Auditing the Fairness of the US COVID-19 Forecast Hub's Case Prediction Models
Saad Mohammad Abrar, Naman Awasthi, Daniel Smolyak, Vanessa Frias-Martinez
TL;DR
This paper evaluates fairness of county-level forecasts from the US COVID-19 Forecast Hub across race/ethnicity and urbanization, identifying substantial disparities in predictive errors for minority groups and rural counties. It adopts a regression-based framework that computes the forecast error via the pinball loss $PBL$ and fits a Gaussian GLM with a log link, employing 1% trimming of extreme values and GVIF-guided variable selection. It then analyzes interactions with Lookahead, Phase, Model Type, and Mobility to reveal context-dependent fairness, reporting that Hispanic counties incur higher errors relative to White baselines, Asian counties exhibit lower errors, and urbanicity-related disparities persist in less urban areas. Mobility data usage generally reduces disparities, deep-learning and ensemble models show more balanced fairness, and the authors provide an interactive dashboard and fairness nutritional cards to aid decision-makers and advocate reporting fairness metrics alongside accuracy.
Abstract
The US COVID-19 Forecast Hub, a repository of COVID-19 forecasts from over 50 independent research groups, is used by the Centers for Disease Control and Prevention (CDC) for their official COVID-19 communications. As such, the Forecast Hub is a critical centralized resource to promote transparent decision making. While the Forecast Hub has provided valuable predictions focused on accuracy, there is an opportunity to evaluate model performance across social determinants such as race and urbanization level that have been known to play a role in the COVID-19 pandemic.
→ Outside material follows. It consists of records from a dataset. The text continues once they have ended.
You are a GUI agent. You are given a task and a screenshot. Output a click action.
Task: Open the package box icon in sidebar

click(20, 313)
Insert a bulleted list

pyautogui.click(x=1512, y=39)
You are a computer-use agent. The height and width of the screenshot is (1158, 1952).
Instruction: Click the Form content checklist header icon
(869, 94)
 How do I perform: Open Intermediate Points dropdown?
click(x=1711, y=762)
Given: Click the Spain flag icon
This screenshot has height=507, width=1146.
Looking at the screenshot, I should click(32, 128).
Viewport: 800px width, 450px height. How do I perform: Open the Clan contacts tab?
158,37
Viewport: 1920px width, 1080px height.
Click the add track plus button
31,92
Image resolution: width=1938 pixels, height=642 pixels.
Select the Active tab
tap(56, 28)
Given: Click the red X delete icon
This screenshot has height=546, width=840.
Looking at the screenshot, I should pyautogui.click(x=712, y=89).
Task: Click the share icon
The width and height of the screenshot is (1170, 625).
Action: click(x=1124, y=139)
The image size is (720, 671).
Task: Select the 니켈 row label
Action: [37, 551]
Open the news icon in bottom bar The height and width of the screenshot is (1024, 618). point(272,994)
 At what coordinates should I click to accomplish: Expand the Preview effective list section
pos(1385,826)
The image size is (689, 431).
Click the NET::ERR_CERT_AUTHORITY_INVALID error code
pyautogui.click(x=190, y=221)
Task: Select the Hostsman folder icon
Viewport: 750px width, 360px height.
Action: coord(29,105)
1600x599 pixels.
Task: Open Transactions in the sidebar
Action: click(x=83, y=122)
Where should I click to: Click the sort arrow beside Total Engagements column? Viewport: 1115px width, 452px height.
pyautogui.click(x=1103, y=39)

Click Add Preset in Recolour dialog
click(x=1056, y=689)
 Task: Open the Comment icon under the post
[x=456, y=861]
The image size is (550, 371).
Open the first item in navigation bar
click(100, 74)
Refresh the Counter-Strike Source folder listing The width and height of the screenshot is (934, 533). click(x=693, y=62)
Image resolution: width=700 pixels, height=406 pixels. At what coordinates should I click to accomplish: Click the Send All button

In this paper, we carry out a comprehensive fairness analysis of the Forecast Hub model predictions and we show statistically significant diverse predictive performance across social determinants, with minority racial and ethnic groups as well as less urbanized areas often associated with higher prediction errors. We hope this work will encourage COVID-19 modelers and the CDC to report fairness metrics together with accuracy, and to reflect on the potential harms of the models on specific social groups and contexts.